According to a filing this week to the Philippine Stock Exchange, the third-quarter net loss attributable to casino resort developer PH Resorts Group Holdings Inc. increased year over year to PHP232.6 million (US$4.0 million). In the previous year’s period, this loss had been PHP200.9 million.
Due to its current liabilities as of September 30 exceeding its current assets by PHP10.77 billion, the group confirmed a “going concern” warning. From the PHP8.45 billion shortfall noted as of December 31, 2021, that was an increase. With regard to the conversion of a bridge loan into a long-term project loan, the future availability of another long-term loan, and the postponement of 2022 principal and interest payments on the group’s short-term loans with China Banking Corp., PH Resorts reported that it was in “ongoing negotiations” with its lenders.
The company also mentioned that it was in “ongoing negotiations for financing and capital raising transactions with several potential creditors and equity investors,” and it specifically mentioned a term sheet with Bloomberry Resorts Corp, the company behind the Solaire Resort and Casino in Manila, the capital of the Philippines.

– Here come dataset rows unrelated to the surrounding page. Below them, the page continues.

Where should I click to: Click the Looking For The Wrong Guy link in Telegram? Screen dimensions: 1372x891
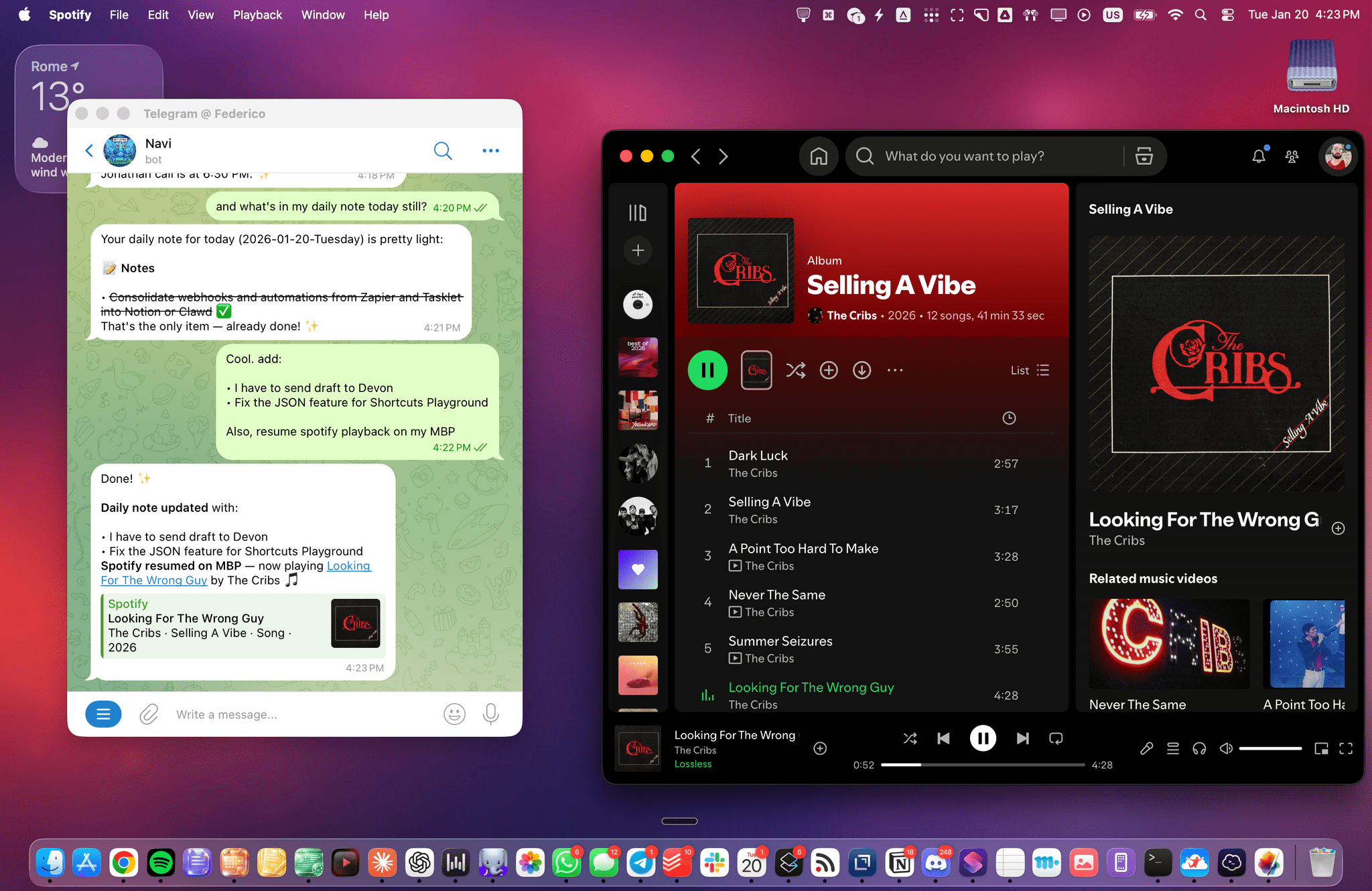pyautogui.click(x=153, y=580)
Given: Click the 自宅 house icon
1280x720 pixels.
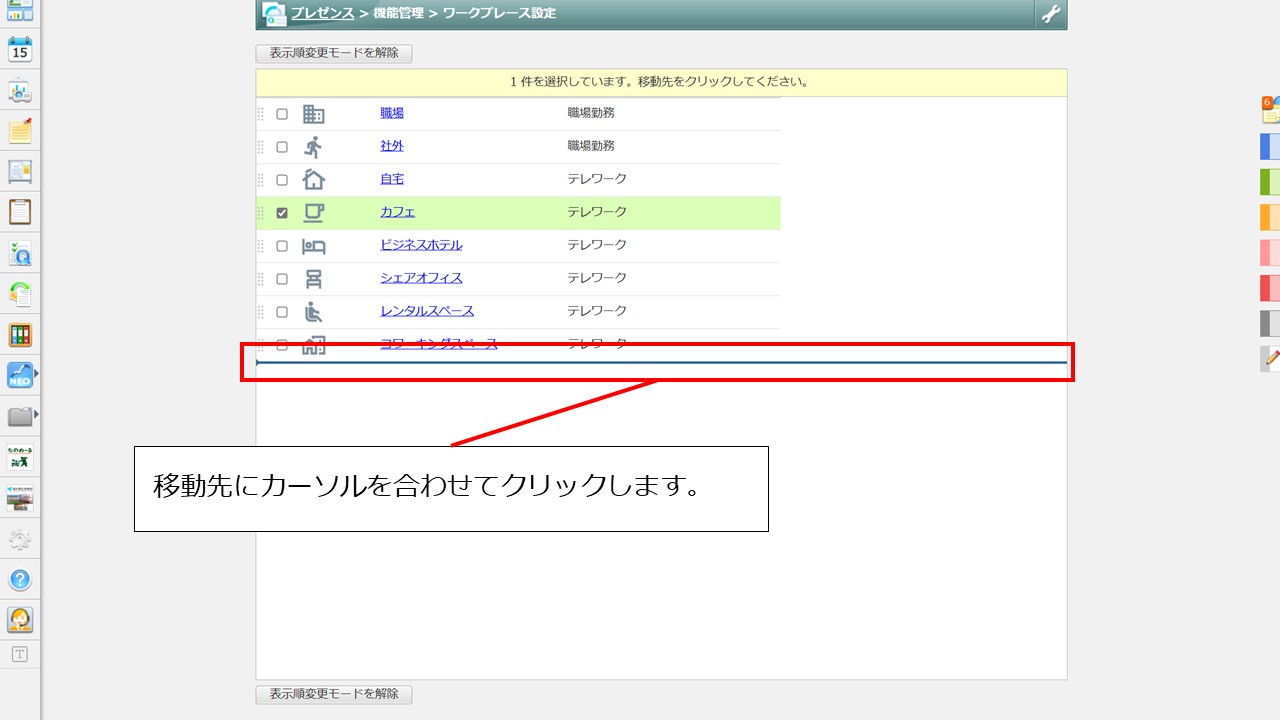Looking at the screenshot, I should [x=314, y=178].
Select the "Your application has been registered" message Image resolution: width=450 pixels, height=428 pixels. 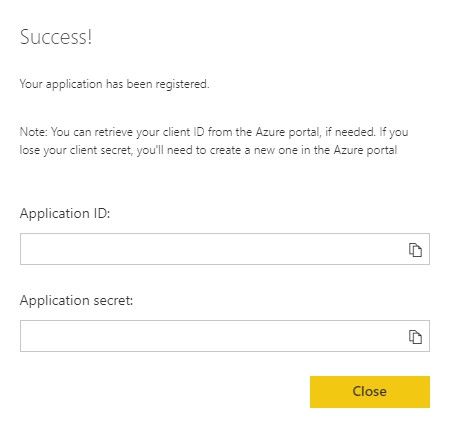tap(114, 84)
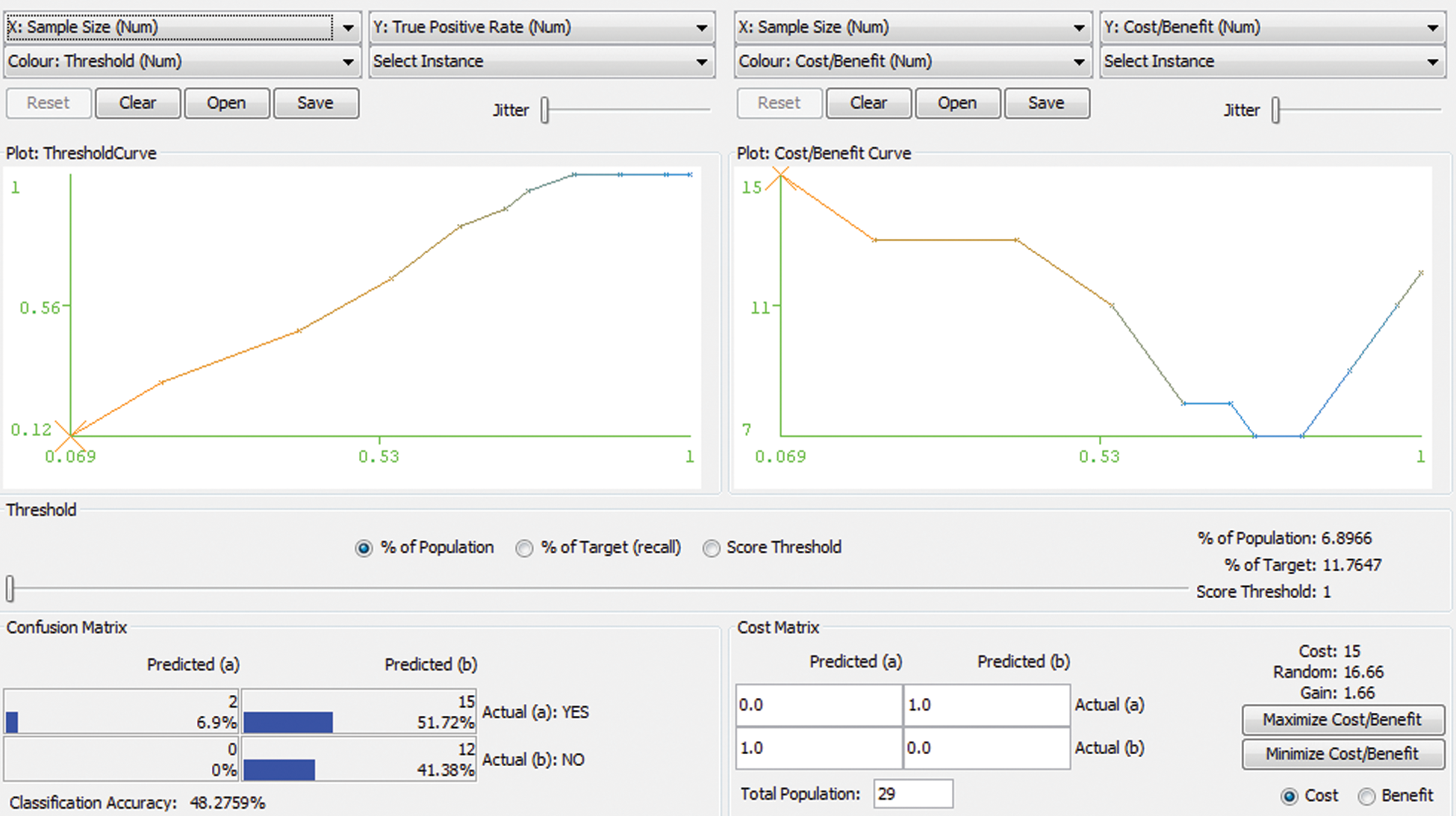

Regarding the contract with Bloomberry, PH Resorts stated that “due diligence is currently close to completion and certain terms and conditions of the transaction, including the method of payment and timing of closing, are in the process of being finalized.” In Cebu, PH Resorts is building the Emerald Bay Resort Hotel and Casino (shown in the artist’s conception).
The casino resort will be built “in two phases,” with the first “expected to be completed in the first quarter of 2023,” according to PH Resorts’ May statement. The earnings report for Emerald Bay’s third quarter did not include a completion date. The company’s parent company is the Philippine conglomerate Udenna Corp, which is run by local businessman Dennis Uy. Udenna announced in July that it had resolved a US$4 million obligation pertaining to a division of PH Resorts.

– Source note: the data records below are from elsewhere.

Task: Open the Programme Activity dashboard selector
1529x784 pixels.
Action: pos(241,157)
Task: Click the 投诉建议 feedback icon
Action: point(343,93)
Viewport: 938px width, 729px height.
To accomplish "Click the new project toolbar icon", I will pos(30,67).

Due to the “temporary closure” of its existing Donatela Resort & Sanctuary in Panglao Island, Bohol, “caused by the Covid-19 pandemic,” PH Resorts had no operating revenue in the third quarter of 2022 and the first nine months of 2022. The company is pursuing plans to reopen Donatela by December 2022, according to the statement. “With the continued resumption of both domestic and international flights and the general reopening of the economy,” it said. In comparison to the same period last year, PH Resorts’ net loss increased to PHP549.3 million from PHP376.3 million.